* START *
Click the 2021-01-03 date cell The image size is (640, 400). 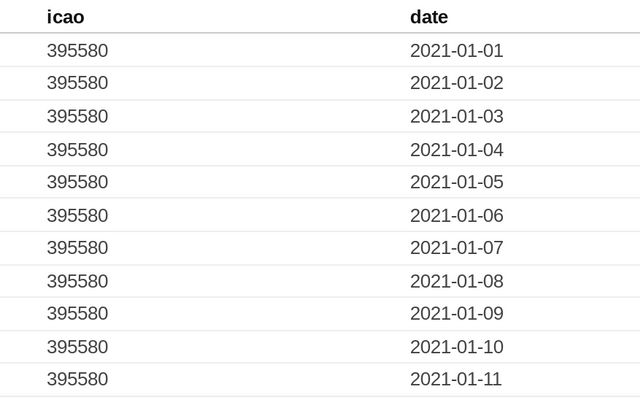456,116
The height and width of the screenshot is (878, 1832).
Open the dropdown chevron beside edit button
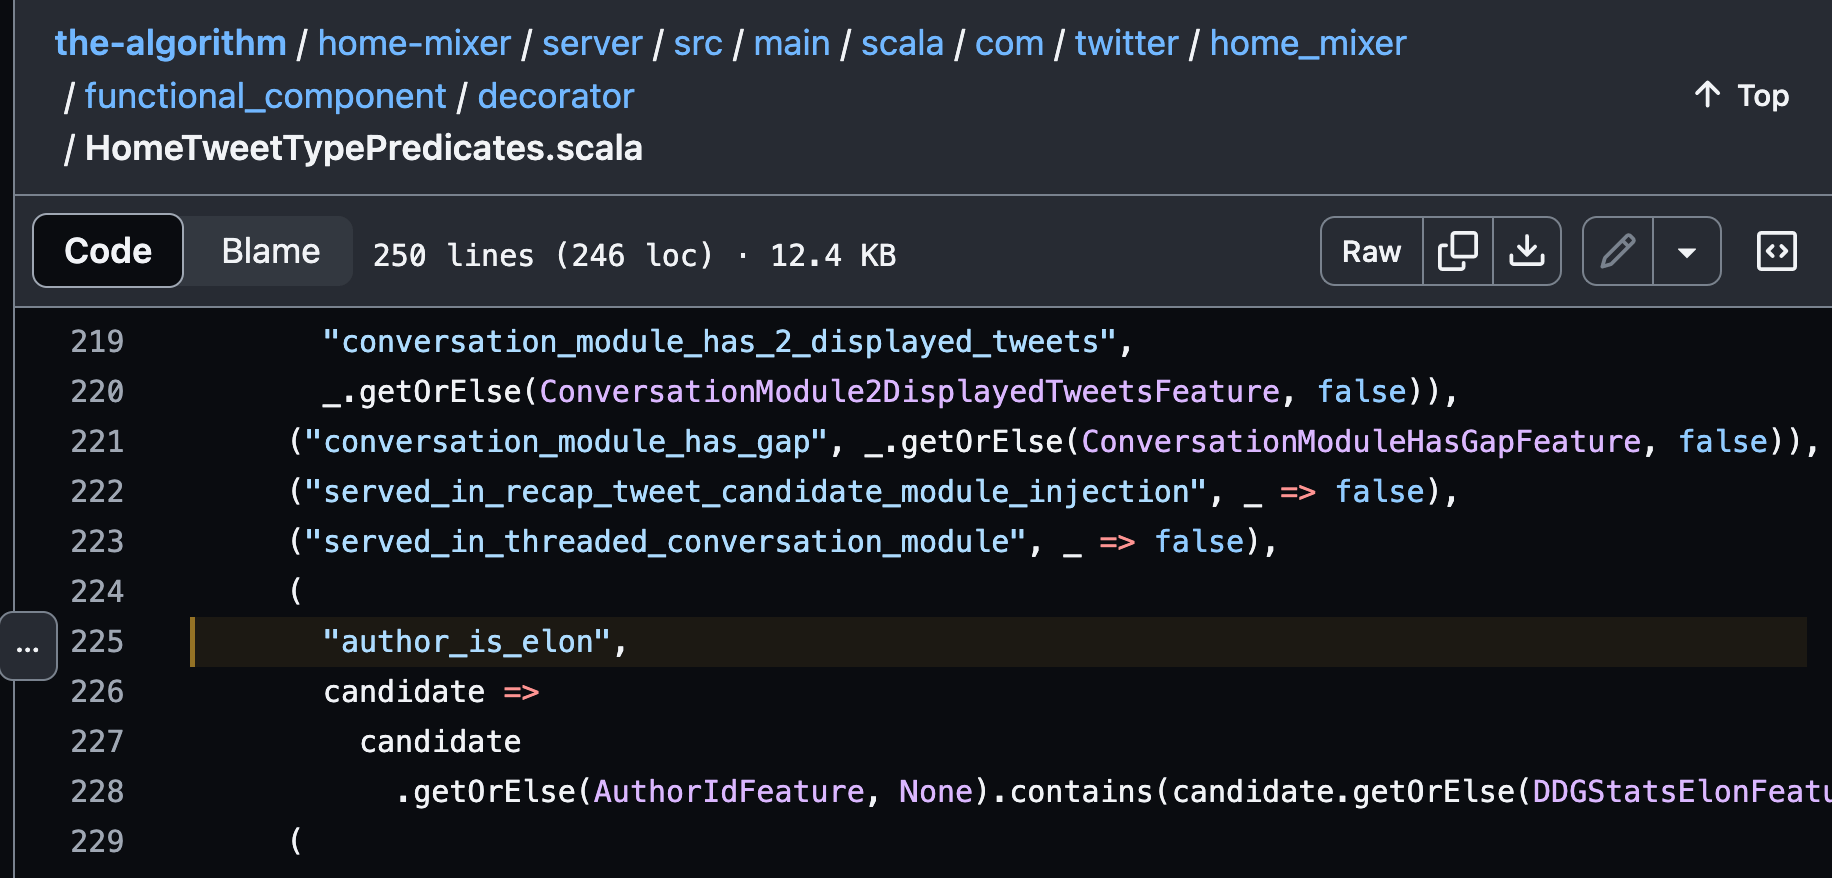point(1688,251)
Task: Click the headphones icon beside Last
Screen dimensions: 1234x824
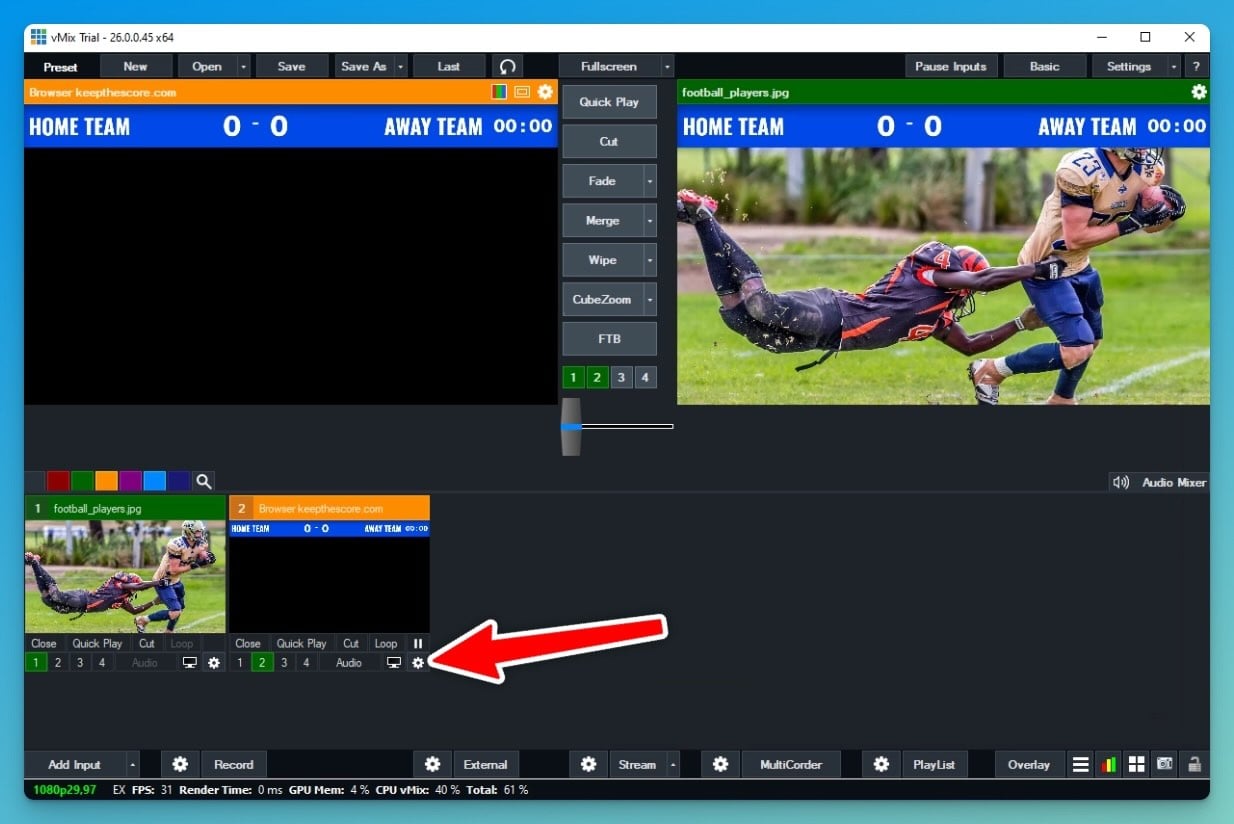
* END *
Exercise brief
In the stretch from the line containing "The height and" through the end of the records, swap "headphones icon" for "speaker icon" and change nothing else. Write out only those lines, leaving the pictures out.

Correct answer
The height and width of the screenshot is (878, 1832).
Open the dropdown chevron beside edit button
point(1688,251)
Task: Click the speaker icon beside Last
Screen dimensions: 1234x824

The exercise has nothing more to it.